The advantage of the patented uShape technology is the ability to create aluminum bottles with shapes previously possible only with PET, with the features and functionality of aluminum. To create uShape, Montebello partnered with Novelis, taking their patented technology and building upon it. The bottle is made from impact-extruded aluminum that is turned into a preform and blow molded “in any shape you’d like,” said Pilon. This includes flutes and asymmetric shapes. She added that the process is very quick, and the molds are inexpensive. Another advantage is that Montebello can produce minimum runs of 30,000 pieces versus the hundreds of thousands required by traditional can manufacturers.

The bottles can be dry offset-printed by Montebello in up to nine colors and can include matte and gloss finishes, metallic and specialty inks, and a variety of base-coating options. The bottle can also be embossed or debossed and can accommodate ROPP, crown, and ring-pull closures.

“It’s fun that we’ve been able to create something that allows people to use their imagination to innovate something they want to see on the shelf,” said Pilon.

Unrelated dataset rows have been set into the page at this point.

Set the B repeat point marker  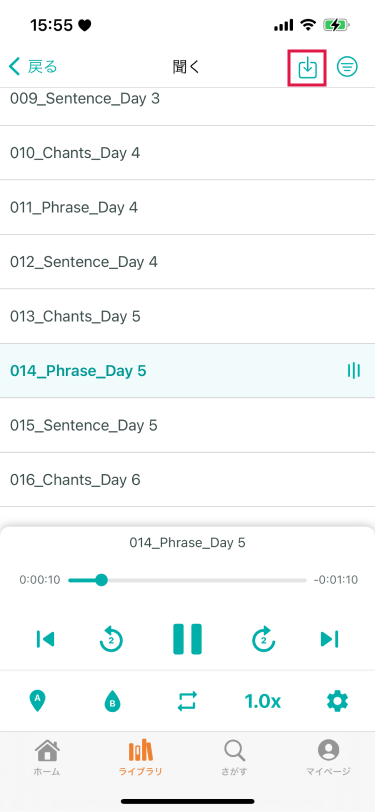[x=113, y=701]
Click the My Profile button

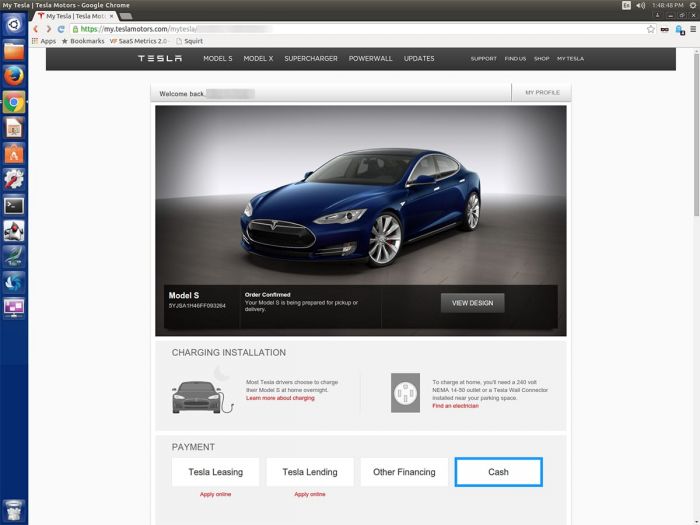[542, 93]
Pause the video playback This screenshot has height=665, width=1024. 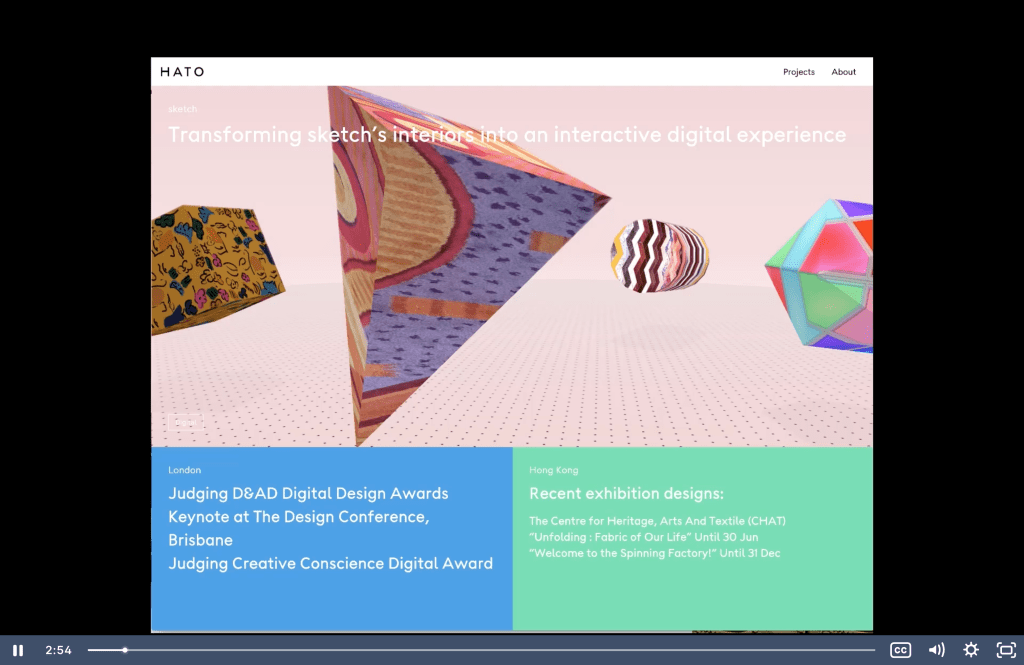[18, 650]
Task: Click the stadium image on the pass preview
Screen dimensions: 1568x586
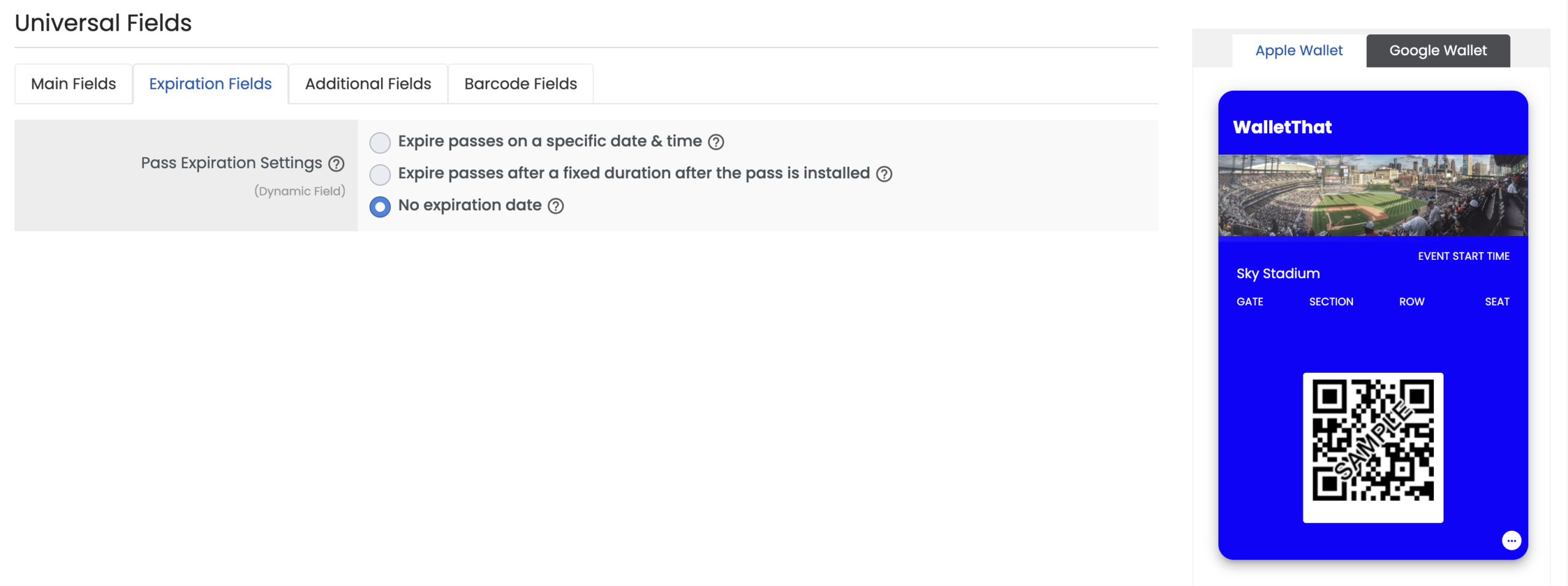Action: tap(1373, 195)
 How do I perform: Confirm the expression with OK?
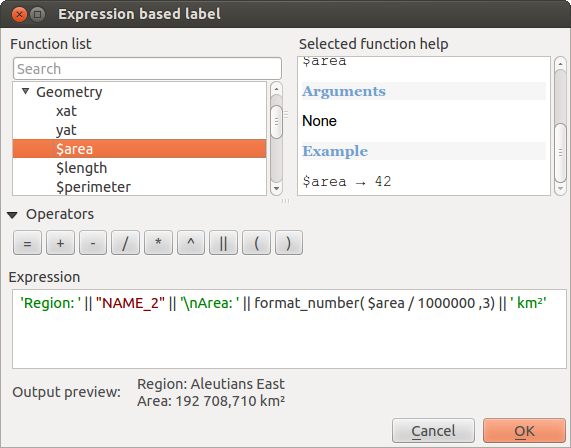[x=524, y=431]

Montebello has taken the concept out to the market in the last six months, receiving technical innovation awards in both the U.S. and Europe. According to Pilon, several customers are now in stability testing with the new bottle.

uShape is suggested for a range of applications, including energy and sports drinks, dairy beverages, iced tea and coffee drinks, and carbonated soft drinks, among others. “Craft brewers love it,” said Pilon. “They can do short runs and it is very cost effective. The biggest cost is not the process, it’s the aluminum.”

Low carbon-footprint bottle-to-bottle rPET plant

Fledgling company rPlanet Earth (rPE, 310/527-0733) is on a mission to revolutionize the way PET is recycled and put back into packaging. rPE’s model is to recycle post-consumer PET, including water and soda bottles and thermoformed containers, into a bottle-grade flake that exceeds FDA requirements for direct food-contact applications. The company will then use the rPET flake to manufacture high rPET-content bottle preforms, sheet, and thermoformed products for food, beverage, cosmetics, and other packaging applications.

What’s unique about rPE’s process, Robert Daviduk, co-CEO of rPE, told TPC attendees, is its low carbon footprint versus traditional PET recycling and rPET package manufacturing methods. With traditional processes, one facility sorts, grinds, and washes the PCR PET, another decontaminates and pelletizes the material, and a third produces the rPET preforms or sheets. With the rPE process, all steps are done in one location, with the exception of pelletization, which is not required.

As Daviduk explained, removing the pelletizing process not only reduces energy—the process uses 22% less—but also eliminates the heating and melting step, thereby avoiding unnecessary PET degradation and resulting in rPET with greater clarity.

Among the advantages of having all steps in the process housed under one roof, Daviduk added, are the elimination of intermediate supplier mark-ups and transportation costs, and the removal of costly production steps.

Said Daviduk, from the rPET flake, the company will produce very high-quality bottle preforms, sheet, and thermoformed containers with excellent color and clarity characteristics. These include clamshells, deli rounds, beverage cups, and more, using customized blends of rPET and virgin PET that can include anywhere from 25% to 100% rPET. The company will also be offering wash-away labels for recycling.

rPE is already underway with construction on its first plant in Vernon, CA, a custom-built, 302,000-sq-ft plant that will operate two recycling lines supplied by Krones. Phase 1 will become operational in summer 2018, Phase two by year-end 2020. Each line will have the capability to produce 80 million lb of finished product per year.

“Upon completion of the Phase 2 expansion, by volume the plant will be the largest food-grade rPET plant in the U.S. and the second largest in the world,” said Daviduk. rPE hopes to eventually open four to five facilities in all, strategically located across the U.S. in high population areas.